The McIntosh clan is lucky to have a genealogist among them. Brenda McIntosh White Rogers, pictured above, is not only well-versed in the family’s storied history but is also the custodian of the cemetery. She keeps an eye on the place from her nearby home, itself on ancestral lands of some of Georgia’s earliest settlers. I’m very grateful to her for sharing her knowledge and enthusiasm.

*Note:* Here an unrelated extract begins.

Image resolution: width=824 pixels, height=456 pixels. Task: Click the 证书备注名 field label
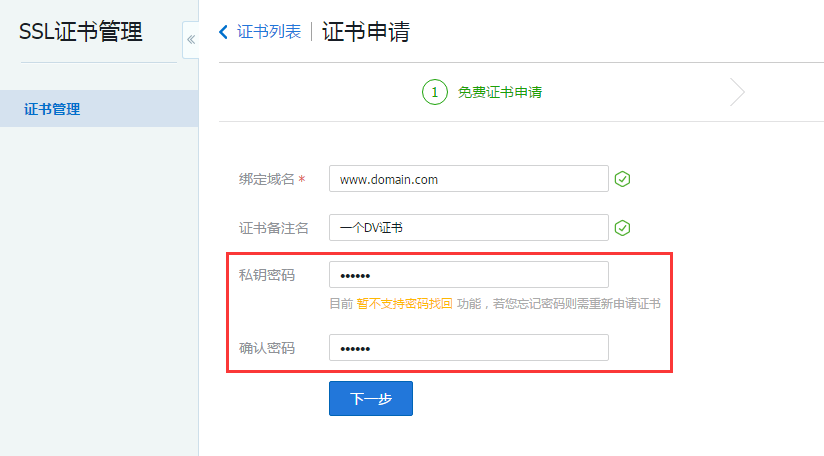274,228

The text of this historic marker reads: The service of this family to America, since the first of the Clan, with their leader, Captain John McIntosh Mohr, came from the Highlands of Scotland to Georgia, in 1736, forms a brilliant record. The roll of distinguished members of this family includes: Gen. Lachlan McIntosh, Col. William McIntosh, Col. John McIntosh, Maj. Lachlan McIntosh-officers in the Revolution; Col. James L. McIntosh, killed in the Mexican War; Maria J. McIntosh, authoress; Capt. John McIntosh, Capt. Wm. McIntosh of Mallow, Capt. Roderick (Rory) McIntosh-British Army Officers Serving in the War with Spain and in the Indian Country; George M. Troup, Governor of Georgia; John McIntosh Kell, Second Officer of the Alabama; Thomas Spalding of Sapelo; Creek Indian Chiefs-General Wm. McIntosh, Roley McIntosh, Judge Alexander McIntosh, Acee Blue Eagle…and many others.
Georgia Historical Commission, 1957
There’s also a marker for the William Bartram Trail, placed by the McIntosh Family Cemetery Association and the Oleander District of the Garden Club of Georgia, noting that Donald McIntosh gave shelter from a “tremendous thunderstorm” to the famed explorer in 1773.